Last updated on 11 février, 2018
C’est dans un Auditorium de Lyon comble et par une standing ovation du public que Quentin Tarantino fait son apparition sur la scène pour une leçon de cinéma exceptionnelle ! De nombreux cinéphiles rêvaient de ce moment, une master class donnée par l’auteur de Reservoir dogs, le rêve devient réalité dans l’écrin cinéphile qu’est le festival Lumière.
Avec le débit de mitraillette que nous lui connaissons, multipliant les précisions et les références, Quentin Tarantino se prête volontiers à ce délicat exercice. Une master class passionnante de deux heures qui laissera une partie du public sonnée. Ce mercredi soir 12 octobre, un solide bagage cinéphile n’était pas superflu. Récit.
Propriétaire et programmateur du New Bevelry Cinema
Enfant, l’auteur de Pulp fiction se rêvait patron de sa propre chaîne de télévision. Il n’en sera rien. Quentin Tarantino sera rapidement amener à troquer son intérêt pour la télévision par celle pour le cinéma. Il revient avec le public sur son histoire avec le New Beverly Cinema qu’il a commencé par soutenir financièrement avant d’en devenir le programmateur !

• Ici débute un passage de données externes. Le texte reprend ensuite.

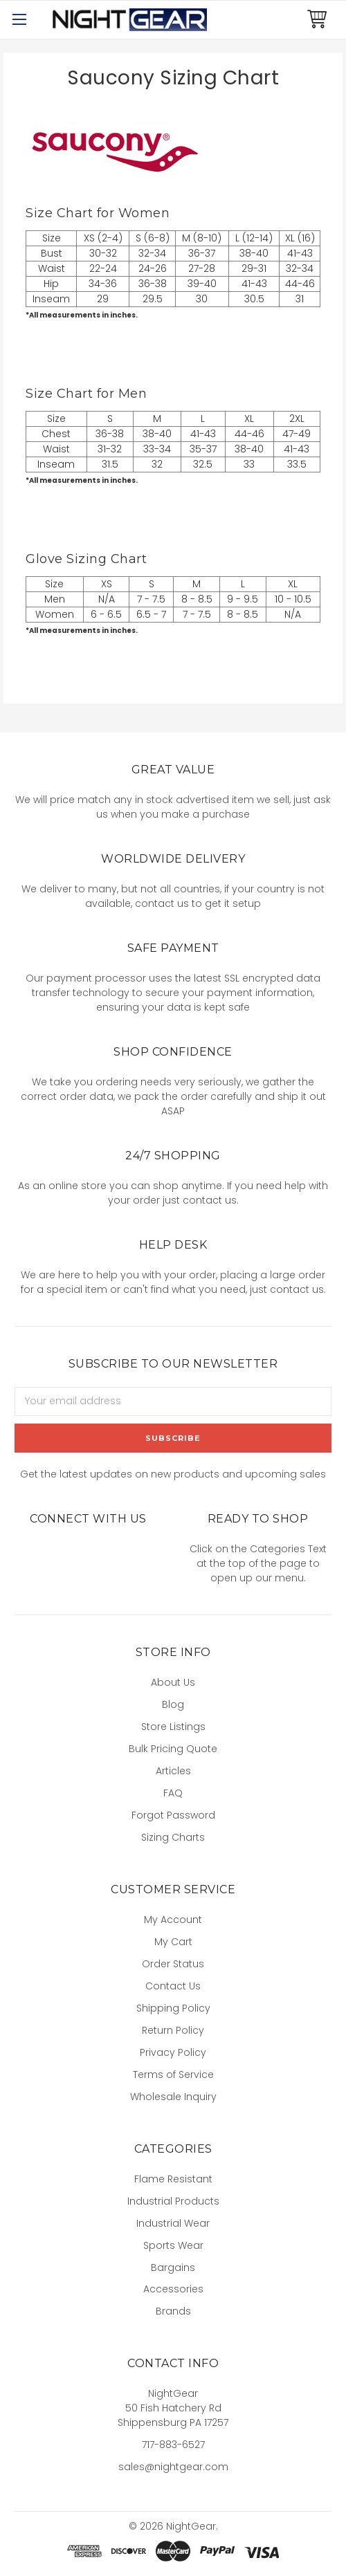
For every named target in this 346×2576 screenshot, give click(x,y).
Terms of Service (173, 2074)
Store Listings (173, 1726)
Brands (173, 2311)
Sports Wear (173, 2245)
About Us (173, 1682)
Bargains (173, 2267)
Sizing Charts (173, 1837)
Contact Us (173, 1986)
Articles (173, 1771)
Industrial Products (173, 2201)
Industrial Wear (173, 2223)
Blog (173, 1704)
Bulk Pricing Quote (173, 1749)
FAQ (173, 1793)
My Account (173, 1919)
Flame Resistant (173, 2179)
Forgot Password (173, 1815)
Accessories (173, 2289)
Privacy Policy (173, 2052)
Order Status (173, 1964)
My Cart (173, 1942)
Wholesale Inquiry (173, 2097)
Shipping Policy (173, 2008)
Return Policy (173, 2030)
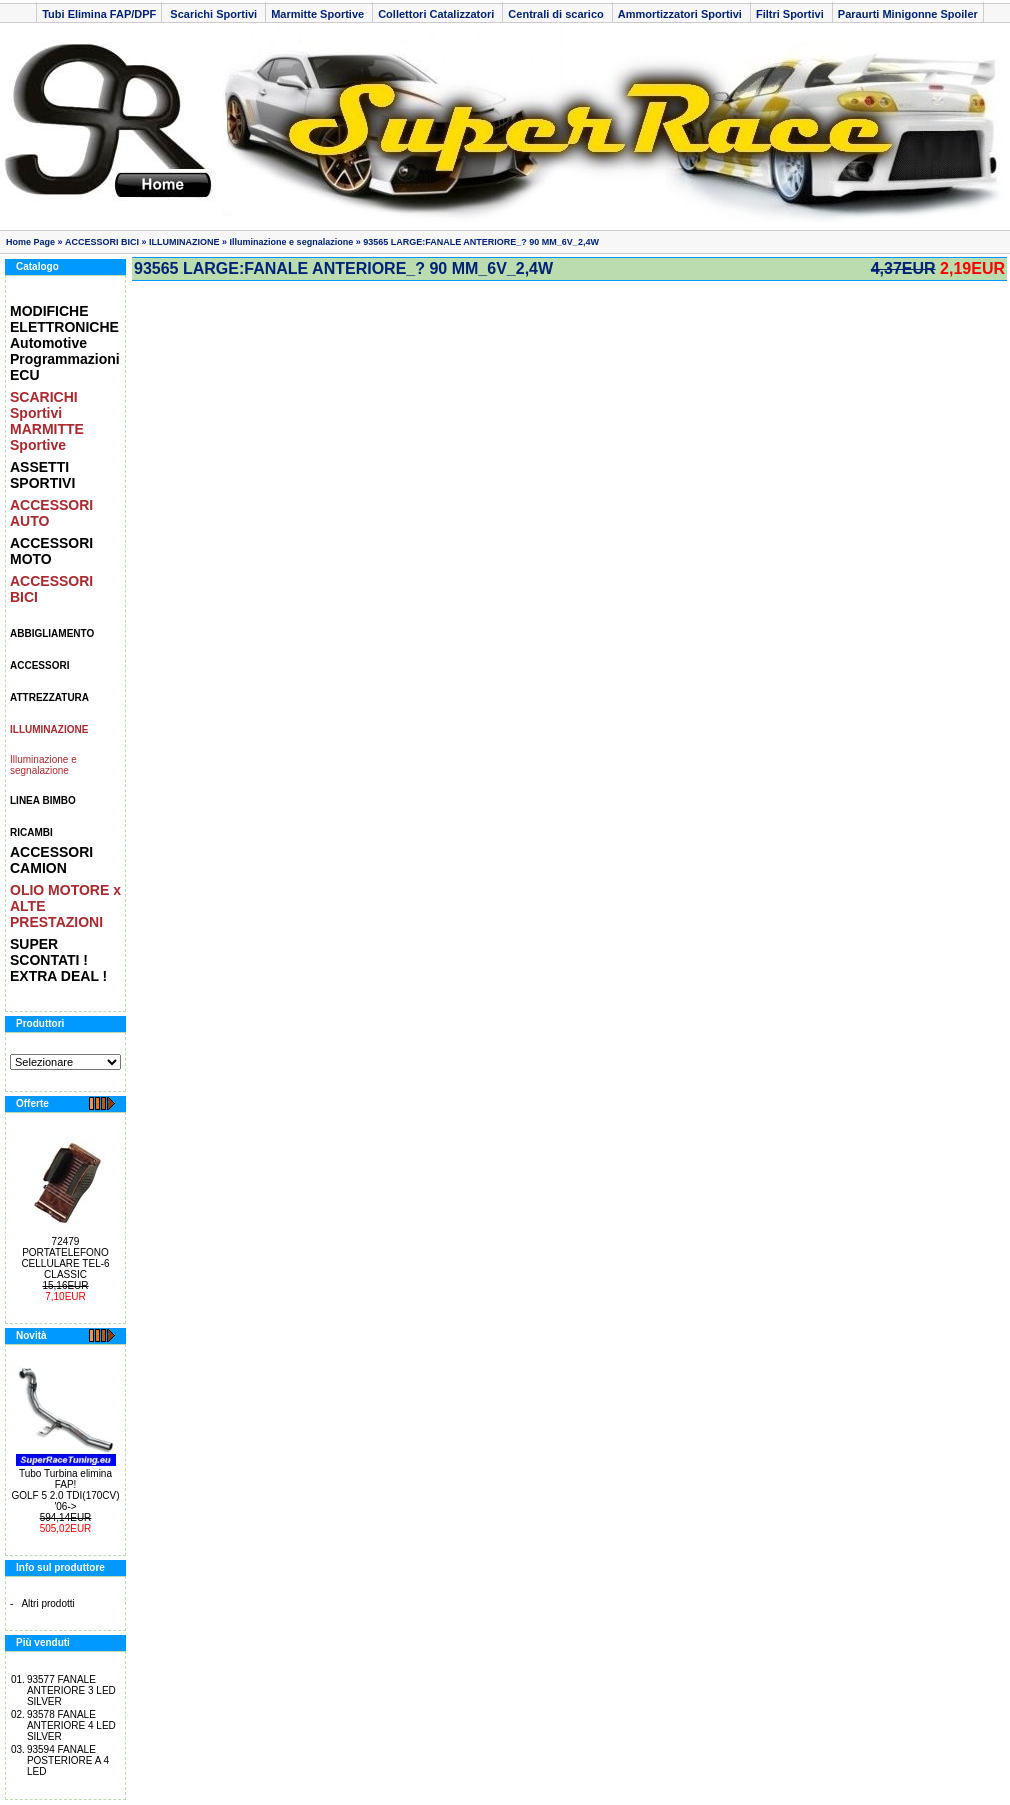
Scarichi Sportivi (213, 14)
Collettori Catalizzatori (437, 14)
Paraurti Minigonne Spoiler (908, 14)
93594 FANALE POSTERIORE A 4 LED (68, 1760)
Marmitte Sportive (319, 14)
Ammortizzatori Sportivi (681, 14)
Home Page (30, 242)
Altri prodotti (47, 1603)
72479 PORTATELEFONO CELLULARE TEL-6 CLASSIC (65, 1258)
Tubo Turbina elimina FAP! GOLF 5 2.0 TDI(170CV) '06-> (65, 1490)
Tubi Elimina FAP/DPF (99, 14)
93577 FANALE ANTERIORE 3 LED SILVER (71, 1690)
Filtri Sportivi (791, 14)
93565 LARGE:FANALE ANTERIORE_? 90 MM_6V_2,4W (481, 242)
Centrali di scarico (557, 14)
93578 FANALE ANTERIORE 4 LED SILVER (71, 1725)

Le New Beverly Cinema est une salle de cinéma mythique dans un bâtiment situé au 7165 Beverly boulevard à Los Angeles qui accueillit tour à tour un magasin de bonbon, un théâtre Vaudeville où l’on pouvait y voir s’y produire entre autres Jerry Lewis ou Dean Martin, un night club avant d’être transformé en un cinéma dans les années 50. Le cinéma ferma en 1977 et fut réouvert en 1978 avec deux affiches incontournables Un tramway nommé Désir et Le dernier Tango à Paris. Suite au décès du propriétaire de la salle en 2007, Tarantino en fait l’acquisition. La programmation devient pour partie la sienne, composée de films projetés en 35 mm, son format fétiche. Il clame alors haut et fort « As long as I’m alive, and as long as I’m rich, the New Beverly will be there, showing double features in 35mm. »
Plus précisément, de Décembre 2007 à Septembre 2014, le New Beverly est géré à plein temps Michael Torgan, et le fils de l’ancien propriétaire Sherman qui prennent en compte les suggestions de programmation du propriétaire du bâtiment, Mr Tarantino.
Il n’est alors pas rare de trouver à l’affiche des bobines 35 mm – ou en 16mm quand le format 35mm n’existe pas- issues de sa collection personnelle démarrée une quinzaine d’années plus tôt .
En Septembre 2014, Tarantino prend lui même la responsabilité de la programmation, et sa collection privée y trouve alors une plus large place !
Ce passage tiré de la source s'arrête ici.